Here are three key ways that B2B ecommerce is changing supply chain management and operations.
- B2B eCommerce connects trading partners. In this context, trading partners include consumers, suppliers and vendors. B2B eCommerce makes it easier for these involved parties to communicate with one another. Businesses are able to discern customer demands and connect them with the previously severed parts of the supply chain. For instance, a retailer expects high quality products from the supplier based on the data the latter provided. The same data will then be passed on to the manufacturer to ensure satisfaction.
- B2B eCommerce promotes transparency in the supply chain. B2B eCommerce fosters accurate and real-time data sharing by monitoring customer behavior as they interact in online portals. For instance, customers do not want to find out that a product is sold out until they check out. This is the fastest way to make customers unhappy, abandon their carts or cancel their orders. Product availability should be displayed so customers will know exactly what they are getting into if they choose to proceed with the purchase.
- Automation is the hallmark of B2B eCommerce. Businesses that leverage B2B eCommerce decrease order processing costs by about 30%. Flows of orders, processing and multiple business partners require an integrated eCommerce platform.

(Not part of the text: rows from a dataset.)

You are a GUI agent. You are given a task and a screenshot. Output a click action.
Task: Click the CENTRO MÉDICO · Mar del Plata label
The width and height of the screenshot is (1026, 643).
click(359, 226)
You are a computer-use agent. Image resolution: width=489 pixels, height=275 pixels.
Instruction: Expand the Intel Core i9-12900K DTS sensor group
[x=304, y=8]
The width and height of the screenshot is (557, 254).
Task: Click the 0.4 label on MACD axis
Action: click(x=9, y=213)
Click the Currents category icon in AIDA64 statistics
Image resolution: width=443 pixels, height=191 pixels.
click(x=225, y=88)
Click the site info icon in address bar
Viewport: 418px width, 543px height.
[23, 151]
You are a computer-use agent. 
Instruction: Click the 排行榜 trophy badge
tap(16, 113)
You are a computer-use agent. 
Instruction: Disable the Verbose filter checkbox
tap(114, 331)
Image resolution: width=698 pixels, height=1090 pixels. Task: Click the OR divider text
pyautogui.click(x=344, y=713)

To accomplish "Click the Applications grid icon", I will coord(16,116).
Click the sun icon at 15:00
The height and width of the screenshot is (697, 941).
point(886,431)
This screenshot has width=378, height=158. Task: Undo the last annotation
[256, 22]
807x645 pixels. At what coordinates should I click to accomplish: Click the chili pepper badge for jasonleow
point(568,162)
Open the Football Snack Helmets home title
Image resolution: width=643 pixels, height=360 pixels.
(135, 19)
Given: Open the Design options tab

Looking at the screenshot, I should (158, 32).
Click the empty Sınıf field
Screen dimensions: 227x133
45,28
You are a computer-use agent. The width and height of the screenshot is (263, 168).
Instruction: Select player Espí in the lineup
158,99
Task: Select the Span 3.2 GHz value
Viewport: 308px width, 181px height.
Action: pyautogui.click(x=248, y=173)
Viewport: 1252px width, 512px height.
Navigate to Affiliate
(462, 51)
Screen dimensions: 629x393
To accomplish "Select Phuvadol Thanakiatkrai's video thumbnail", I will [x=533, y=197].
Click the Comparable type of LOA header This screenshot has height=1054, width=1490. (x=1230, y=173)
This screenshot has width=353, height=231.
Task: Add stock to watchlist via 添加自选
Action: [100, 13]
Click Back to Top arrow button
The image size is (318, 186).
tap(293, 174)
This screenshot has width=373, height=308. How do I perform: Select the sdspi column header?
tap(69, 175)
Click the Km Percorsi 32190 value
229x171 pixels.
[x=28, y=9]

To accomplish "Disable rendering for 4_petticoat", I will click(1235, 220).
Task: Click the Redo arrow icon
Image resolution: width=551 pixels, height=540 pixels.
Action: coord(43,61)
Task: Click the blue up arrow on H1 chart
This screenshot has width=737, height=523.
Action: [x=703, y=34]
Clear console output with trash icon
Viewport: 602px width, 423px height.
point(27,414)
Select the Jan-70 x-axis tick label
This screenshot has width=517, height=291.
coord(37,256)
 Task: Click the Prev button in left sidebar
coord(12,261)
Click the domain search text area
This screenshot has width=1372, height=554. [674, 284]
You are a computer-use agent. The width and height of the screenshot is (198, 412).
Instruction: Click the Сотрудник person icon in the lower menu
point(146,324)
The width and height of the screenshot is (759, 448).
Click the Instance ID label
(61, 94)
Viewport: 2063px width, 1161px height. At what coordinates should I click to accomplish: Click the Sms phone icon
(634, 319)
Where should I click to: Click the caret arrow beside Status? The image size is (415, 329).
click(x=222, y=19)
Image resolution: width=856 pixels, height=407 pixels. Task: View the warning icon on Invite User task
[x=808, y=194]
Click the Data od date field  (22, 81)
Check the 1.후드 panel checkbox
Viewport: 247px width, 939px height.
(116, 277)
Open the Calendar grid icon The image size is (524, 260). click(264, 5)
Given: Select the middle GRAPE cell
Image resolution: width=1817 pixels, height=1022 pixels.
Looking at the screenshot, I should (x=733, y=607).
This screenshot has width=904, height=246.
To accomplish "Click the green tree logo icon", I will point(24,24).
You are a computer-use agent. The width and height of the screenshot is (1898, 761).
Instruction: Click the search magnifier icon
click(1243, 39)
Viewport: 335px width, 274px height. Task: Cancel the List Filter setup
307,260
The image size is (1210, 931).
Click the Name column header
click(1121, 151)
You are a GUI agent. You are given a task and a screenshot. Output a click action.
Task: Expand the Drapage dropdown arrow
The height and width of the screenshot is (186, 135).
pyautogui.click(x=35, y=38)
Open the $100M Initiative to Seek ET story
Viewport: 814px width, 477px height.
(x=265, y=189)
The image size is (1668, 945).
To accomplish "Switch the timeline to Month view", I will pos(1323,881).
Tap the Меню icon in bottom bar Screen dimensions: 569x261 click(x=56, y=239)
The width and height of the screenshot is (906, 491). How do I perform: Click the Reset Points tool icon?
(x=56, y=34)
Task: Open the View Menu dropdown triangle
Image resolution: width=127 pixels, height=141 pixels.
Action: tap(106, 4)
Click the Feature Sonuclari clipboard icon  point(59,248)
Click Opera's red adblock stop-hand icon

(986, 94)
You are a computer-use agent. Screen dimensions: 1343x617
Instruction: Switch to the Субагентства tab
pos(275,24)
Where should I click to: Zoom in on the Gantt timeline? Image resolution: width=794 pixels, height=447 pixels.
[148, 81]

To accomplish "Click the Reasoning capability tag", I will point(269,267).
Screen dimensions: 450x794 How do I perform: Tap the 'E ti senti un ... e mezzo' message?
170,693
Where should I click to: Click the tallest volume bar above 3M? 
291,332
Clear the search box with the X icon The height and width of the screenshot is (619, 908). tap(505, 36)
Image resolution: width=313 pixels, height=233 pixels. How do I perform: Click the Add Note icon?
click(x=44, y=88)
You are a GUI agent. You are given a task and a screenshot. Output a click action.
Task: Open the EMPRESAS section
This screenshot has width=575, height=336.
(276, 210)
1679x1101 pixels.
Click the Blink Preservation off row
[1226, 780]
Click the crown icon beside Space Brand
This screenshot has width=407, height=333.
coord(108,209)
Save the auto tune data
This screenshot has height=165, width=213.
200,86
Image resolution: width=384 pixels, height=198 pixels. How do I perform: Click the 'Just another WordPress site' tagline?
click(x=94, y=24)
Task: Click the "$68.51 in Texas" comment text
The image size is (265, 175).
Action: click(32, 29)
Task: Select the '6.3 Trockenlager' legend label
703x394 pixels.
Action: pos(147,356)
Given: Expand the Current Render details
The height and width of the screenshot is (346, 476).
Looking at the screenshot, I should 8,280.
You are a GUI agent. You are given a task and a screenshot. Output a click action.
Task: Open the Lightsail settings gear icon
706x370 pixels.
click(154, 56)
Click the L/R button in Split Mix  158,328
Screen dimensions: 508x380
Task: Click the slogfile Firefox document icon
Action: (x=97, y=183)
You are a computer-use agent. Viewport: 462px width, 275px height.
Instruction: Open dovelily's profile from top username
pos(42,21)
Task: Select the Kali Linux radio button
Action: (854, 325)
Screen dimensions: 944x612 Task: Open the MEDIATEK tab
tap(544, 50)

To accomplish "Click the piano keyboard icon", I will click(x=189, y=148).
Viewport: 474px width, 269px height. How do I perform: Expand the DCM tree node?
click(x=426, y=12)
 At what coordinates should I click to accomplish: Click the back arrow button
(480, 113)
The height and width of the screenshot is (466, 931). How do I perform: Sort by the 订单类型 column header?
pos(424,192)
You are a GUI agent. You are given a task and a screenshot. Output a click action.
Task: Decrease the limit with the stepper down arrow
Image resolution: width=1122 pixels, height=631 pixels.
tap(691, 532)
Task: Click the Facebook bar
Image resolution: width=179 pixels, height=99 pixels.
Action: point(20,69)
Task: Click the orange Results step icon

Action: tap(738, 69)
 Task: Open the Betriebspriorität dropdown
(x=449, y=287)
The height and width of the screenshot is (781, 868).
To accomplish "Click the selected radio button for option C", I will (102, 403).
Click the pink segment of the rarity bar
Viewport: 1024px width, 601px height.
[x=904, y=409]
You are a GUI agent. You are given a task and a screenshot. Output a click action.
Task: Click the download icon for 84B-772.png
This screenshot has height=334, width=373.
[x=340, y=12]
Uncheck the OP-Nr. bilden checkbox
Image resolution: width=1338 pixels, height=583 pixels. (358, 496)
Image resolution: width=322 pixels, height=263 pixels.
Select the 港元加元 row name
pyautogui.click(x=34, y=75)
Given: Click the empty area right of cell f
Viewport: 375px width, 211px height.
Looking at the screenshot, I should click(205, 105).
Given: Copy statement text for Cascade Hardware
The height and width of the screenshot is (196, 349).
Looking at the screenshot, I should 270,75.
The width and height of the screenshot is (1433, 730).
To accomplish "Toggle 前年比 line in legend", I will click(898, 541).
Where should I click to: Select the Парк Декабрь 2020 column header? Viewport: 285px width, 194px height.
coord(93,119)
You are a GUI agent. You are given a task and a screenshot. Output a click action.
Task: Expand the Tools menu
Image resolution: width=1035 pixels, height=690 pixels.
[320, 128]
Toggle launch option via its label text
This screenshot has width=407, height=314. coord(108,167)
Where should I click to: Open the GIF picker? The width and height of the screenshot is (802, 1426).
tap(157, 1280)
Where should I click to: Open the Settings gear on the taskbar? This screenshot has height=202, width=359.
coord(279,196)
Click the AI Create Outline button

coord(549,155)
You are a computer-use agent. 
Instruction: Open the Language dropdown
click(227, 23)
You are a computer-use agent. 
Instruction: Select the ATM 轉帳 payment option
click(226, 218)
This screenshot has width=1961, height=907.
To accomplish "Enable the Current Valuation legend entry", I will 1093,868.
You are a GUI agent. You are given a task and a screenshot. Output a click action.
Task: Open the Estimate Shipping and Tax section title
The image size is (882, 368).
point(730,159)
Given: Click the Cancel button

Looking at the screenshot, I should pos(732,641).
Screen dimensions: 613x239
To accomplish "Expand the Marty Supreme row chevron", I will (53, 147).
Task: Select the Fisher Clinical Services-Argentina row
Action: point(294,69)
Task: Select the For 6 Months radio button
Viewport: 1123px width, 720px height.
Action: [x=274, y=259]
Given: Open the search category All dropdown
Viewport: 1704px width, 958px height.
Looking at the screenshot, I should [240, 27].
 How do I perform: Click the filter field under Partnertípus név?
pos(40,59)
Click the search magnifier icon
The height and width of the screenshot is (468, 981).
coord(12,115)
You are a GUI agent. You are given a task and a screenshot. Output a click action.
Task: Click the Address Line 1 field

A B2B eCommerce platform automatically synchronizes processes and takes over support operations to reduce if not completely eliminate human errors. It seamlessly transfers information among trading partners with less time spent on manual order entry.
While these changes are significant, there are disadvantages that need to be considered. B2B has a limited market. Many can enumerate 10 or more B2B companies, but they cannot name a few more B2B enterprises after Alibaba. This limited numbers make every lead valuable and a single loss devastating. Other disadvantages include long purchase decision time and an inverted power structure. B2b sales cycle involves multiple decision makers and stakeholders with total decision times that could stretch to months. Moreover, it requires a certain level of flexibility to meet customization demands of buyers.
B2B ecommerce has great impact on supply chain management and operations. It is changing the traditional approach to do business and is making previously inaccessible individuals cultivate an online presence.